Objective: This study aimed to identify critical risk factors for acute kidney injury (AKI) following cardiac surgery. By integrating patient data from the MIMIC-IV database with large language models (LLMs) and machine learning algorithms, we ensured the clinical relevance of the selected risk factors, providing robust insights for the early identification and intervention of postoperative AKI. Methods: ICU data of patients from the MIMIC-IV database undergoing cardiac surgery were analyzed. Lasso regression and random forest algorithms were used to select significant predictive features from high-dimensional data. Model evaluation involved 10-fold cross-validation and metrics including accuracy, sensitivity, specificity, and the area under the curve. To enhance clinical relevance, LLMs-simulated expert judgment in cardiology and nephrology, which was further validated through discussions with clinical experts. Results: In the cohort consisting of 4,565 patients, a total of 113 important and shared risk factors for AKI were identified, including variables such as anion gap, arterial partial pressure of oxygen (PaO₂), and fraction of inspired oxygen (FiO₂). Among these, 18 key variables were identified as postoperative AKI predictors via machine learning and LLMs-simulated expert validation.

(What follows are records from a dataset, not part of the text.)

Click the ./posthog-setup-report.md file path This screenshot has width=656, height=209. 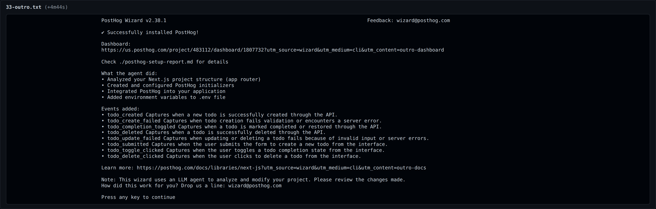156,62
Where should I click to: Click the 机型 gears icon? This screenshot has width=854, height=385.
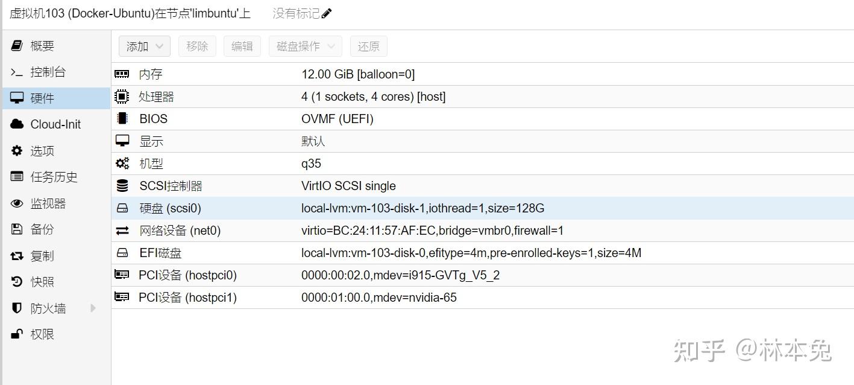click(x=122, y=163)
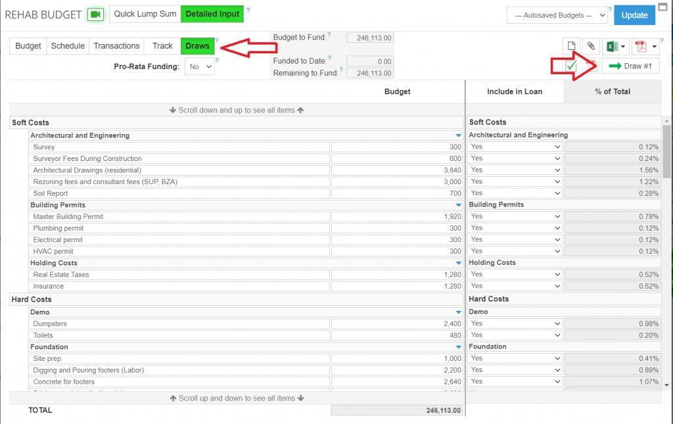
Task: Click the Draw #1 button
Action: click(630, 66)
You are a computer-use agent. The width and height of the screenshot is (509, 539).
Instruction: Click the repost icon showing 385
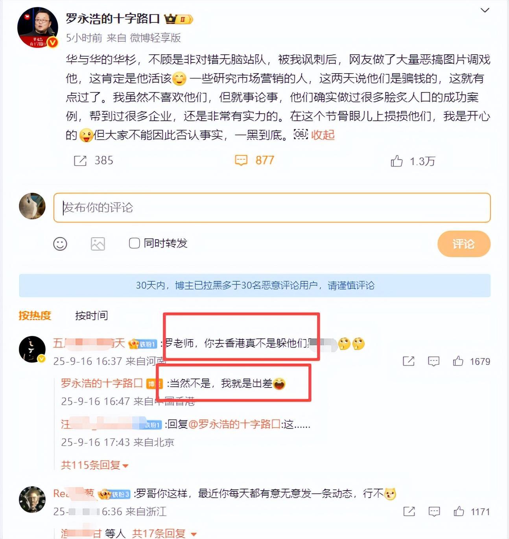80,161
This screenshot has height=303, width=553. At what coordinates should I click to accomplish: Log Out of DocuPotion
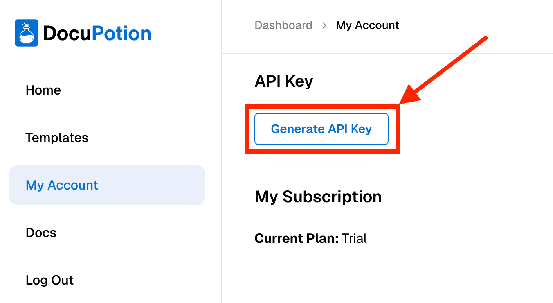point(49,280)
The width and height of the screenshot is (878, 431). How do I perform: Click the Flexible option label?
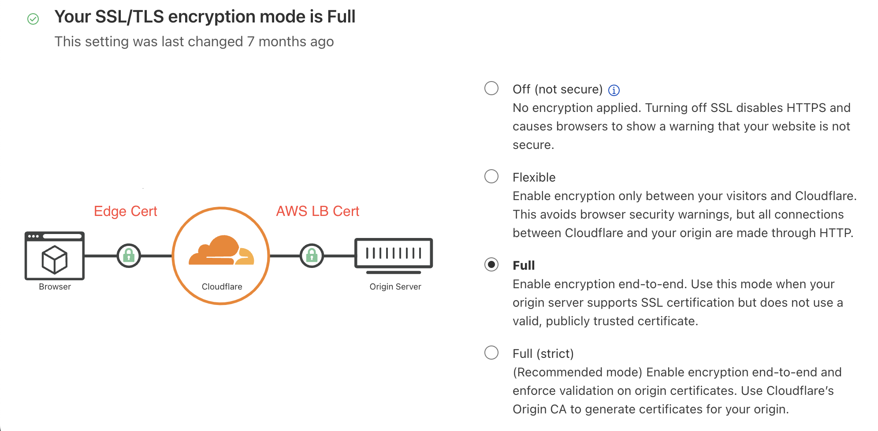[534, 178]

These included anchor age, Creatinine (serum), BUN (Blood Urea Nitrogen), Potassium (serum), Sodium (serum), Lactic Acid, Troponin-T, Furosemide (Lasix), Vancomycin (Random), Gentamicin (Trough), Albumin 5%, ART BP Mean, Cardiac Output (thermodilution), Brain Natriuretic Peptide (BNP), Absolute Count - Lymphs, Absolute Count - Monos, and Absolute Count - Neuts. The integration of LLMs with machine learning algorithms proved effective in accurately identifying clinically relevant risk factors. Conclusion: The proposed risk prediction approach for postoperative AKI following cardiac surgery, based on the collaborative analysis of machine learning and large language models (LLMs), effectively identified and validated key clinical risk factors. By simulating expert clinical reasoning, the LLMs significantly enhanced the medical relevance of feature selection and improved the clinical interpretability of the model. This approach provides a solid theoretical and practical foundation for the precise early identification and clinical intervention of postoperative AKI in cardiac surgery patients.